» **Task prompt**
Every line containing the word "Female" is to be copied from the data below.

» **Data supplied**
----

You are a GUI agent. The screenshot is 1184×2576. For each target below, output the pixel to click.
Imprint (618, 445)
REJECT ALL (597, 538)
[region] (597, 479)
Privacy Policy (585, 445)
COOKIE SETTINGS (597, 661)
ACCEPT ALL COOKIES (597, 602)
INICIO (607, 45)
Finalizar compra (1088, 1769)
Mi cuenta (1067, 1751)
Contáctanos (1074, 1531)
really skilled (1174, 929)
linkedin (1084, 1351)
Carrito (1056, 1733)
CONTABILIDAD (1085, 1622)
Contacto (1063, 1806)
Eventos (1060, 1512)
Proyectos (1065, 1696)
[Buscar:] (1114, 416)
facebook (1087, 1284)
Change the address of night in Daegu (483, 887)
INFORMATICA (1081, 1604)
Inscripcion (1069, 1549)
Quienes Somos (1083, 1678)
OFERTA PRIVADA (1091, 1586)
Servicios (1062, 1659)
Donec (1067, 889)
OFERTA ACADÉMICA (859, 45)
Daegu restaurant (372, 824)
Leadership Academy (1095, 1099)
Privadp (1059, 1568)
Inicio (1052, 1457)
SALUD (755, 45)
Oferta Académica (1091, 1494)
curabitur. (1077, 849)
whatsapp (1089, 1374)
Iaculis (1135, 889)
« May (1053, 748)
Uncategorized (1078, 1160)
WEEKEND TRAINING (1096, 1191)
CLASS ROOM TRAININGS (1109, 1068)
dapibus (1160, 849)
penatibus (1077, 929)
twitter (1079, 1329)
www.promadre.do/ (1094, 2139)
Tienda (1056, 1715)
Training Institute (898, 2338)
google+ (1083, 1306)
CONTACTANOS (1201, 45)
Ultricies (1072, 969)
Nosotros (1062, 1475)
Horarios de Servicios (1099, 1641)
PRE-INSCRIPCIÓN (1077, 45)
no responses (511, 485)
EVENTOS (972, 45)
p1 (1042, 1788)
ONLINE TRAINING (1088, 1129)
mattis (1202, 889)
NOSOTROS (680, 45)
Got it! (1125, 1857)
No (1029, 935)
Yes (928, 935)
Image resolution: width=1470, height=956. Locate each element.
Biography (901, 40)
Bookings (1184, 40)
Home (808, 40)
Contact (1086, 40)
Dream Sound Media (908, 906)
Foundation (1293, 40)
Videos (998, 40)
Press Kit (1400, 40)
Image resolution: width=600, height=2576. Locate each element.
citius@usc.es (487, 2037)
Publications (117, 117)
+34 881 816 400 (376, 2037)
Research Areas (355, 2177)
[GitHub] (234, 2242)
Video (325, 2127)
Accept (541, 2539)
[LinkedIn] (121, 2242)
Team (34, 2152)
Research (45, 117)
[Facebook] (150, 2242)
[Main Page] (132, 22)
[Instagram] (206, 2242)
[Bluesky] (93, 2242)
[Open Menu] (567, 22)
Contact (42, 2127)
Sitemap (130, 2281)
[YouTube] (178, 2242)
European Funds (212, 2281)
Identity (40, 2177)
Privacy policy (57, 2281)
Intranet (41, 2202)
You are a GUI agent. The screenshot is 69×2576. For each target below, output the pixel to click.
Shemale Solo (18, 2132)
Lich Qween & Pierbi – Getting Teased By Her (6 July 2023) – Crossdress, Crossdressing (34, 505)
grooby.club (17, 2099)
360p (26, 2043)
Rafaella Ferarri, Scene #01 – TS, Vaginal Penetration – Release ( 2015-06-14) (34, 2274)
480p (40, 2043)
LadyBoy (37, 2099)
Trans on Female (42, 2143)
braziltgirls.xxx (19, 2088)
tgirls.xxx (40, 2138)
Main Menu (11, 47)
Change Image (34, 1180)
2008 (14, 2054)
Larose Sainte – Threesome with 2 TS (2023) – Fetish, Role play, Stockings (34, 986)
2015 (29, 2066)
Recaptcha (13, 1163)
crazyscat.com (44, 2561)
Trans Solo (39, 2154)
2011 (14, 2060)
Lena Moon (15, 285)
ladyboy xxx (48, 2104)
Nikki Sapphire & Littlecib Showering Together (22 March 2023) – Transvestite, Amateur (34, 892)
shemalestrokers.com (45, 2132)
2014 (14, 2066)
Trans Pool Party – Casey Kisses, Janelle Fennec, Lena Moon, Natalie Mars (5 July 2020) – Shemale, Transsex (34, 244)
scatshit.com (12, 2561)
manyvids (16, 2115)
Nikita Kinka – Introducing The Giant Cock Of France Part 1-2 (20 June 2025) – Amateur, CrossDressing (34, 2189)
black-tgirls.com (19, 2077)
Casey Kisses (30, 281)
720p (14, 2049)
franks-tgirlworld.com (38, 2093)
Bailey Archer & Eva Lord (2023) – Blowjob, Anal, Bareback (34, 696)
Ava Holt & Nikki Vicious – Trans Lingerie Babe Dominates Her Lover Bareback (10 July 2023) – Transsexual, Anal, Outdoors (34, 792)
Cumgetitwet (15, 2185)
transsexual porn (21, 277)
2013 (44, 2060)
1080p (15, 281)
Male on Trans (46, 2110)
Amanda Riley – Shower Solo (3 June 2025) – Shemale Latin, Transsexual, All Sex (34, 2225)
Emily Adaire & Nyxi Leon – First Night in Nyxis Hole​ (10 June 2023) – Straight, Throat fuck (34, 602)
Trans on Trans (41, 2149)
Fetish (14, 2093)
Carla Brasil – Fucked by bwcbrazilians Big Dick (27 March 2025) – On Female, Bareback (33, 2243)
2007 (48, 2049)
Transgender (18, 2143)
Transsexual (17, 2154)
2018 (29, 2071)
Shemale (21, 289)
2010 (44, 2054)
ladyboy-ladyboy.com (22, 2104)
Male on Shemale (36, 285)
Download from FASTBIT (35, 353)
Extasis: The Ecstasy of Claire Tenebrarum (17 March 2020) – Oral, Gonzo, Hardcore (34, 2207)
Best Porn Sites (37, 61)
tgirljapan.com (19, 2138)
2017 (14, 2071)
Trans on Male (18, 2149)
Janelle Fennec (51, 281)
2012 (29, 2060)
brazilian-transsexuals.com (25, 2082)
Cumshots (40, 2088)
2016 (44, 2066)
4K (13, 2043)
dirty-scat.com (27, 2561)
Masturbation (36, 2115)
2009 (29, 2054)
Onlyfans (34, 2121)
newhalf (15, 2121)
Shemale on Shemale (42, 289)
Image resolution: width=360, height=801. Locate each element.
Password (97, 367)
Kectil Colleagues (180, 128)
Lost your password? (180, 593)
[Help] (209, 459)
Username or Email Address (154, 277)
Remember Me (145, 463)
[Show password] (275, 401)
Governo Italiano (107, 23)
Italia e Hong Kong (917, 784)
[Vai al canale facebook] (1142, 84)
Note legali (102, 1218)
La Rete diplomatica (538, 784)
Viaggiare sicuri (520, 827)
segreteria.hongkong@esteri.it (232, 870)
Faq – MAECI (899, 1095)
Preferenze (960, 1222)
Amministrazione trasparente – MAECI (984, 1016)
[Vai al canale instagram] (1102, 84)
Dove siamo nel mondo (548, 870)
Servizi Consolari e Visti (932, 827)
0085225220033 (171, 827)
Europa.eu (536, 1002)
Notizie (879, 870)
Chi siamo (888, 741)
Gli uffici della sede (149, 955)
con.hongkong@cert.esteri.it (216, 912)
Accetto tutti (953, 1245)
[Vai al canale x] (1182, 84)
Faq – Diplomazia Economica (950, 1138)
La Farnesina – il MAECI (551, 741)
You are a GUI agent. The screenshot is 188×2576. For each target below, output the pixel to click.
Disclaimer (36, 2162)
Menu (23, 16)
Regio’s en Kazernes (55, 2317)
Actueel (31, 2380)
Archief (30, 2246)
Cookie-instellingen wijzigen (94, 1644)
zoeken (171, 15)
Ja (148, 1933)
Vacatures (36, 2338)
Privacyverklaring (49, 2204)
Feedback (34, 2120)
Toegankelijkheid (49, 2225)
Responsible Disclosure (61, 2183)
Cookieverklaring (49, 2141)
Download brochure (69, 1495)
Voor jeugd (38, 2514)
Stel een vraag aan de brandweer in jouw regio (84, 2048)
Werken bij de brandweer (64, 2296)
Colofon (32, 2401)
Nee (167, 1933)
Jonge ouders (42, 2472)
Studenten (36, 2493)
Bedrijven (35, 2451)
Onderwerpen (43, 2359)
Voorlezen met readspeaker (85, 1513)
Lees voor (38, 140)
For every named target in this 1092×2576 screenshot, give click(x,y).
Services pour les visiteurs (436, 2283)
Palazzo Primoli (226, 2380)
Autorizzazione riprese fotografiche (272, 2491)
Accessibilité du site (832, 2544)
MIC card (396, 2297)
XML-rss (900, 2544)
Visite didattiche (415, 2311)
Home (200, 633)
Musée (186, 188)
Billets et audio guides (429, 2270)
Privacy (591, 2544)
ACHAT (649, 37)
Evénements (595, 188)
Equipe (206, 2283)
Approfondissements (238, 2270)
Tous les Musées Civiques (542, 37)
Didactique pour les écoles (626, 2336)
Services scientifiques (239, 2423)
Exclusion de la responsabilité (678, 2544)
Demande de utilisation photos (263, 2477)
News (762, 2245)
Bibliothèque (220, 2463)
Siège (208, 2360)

----

» **Answer section**
Trans on Female (42, 2143)
Carla Brasil – Fucked by bwcbrazilians Big Dick (27 March 2025) – On Female, Bareback (33, 2243)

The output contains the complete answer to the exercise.